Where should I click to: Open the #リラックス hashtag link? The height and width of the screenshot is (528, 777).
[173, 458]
* * *
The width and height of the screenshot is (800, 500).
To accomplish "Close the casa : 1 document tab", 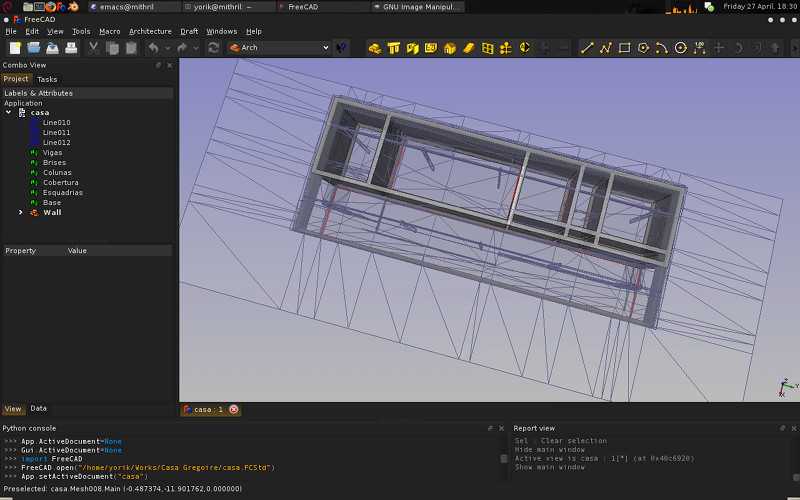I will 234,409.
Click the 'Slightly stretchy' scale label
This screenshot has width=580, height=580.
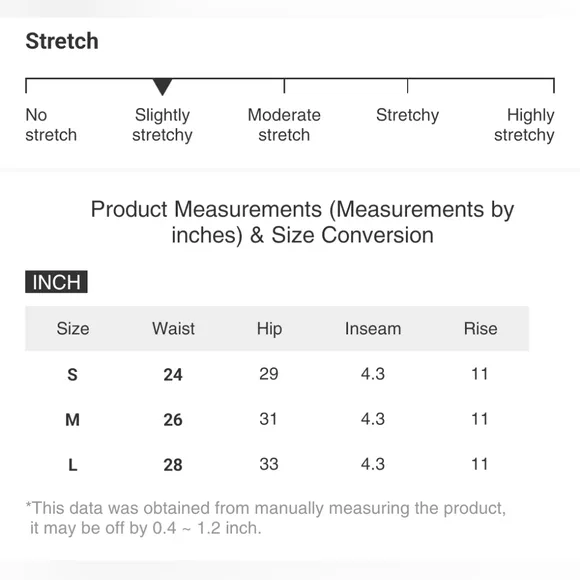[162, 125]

What is required:
Gather every line of the items above that contains the string "screenshot". Treat uppercase and lowercase letters as distinct.

Complete answer:
Where should I click to: Open the #リラックス hashtag link? The height and width of the screenshot is (528, 777).
The width and height of the screenshot is (800, 500).
This screenshot has width=580, height=580.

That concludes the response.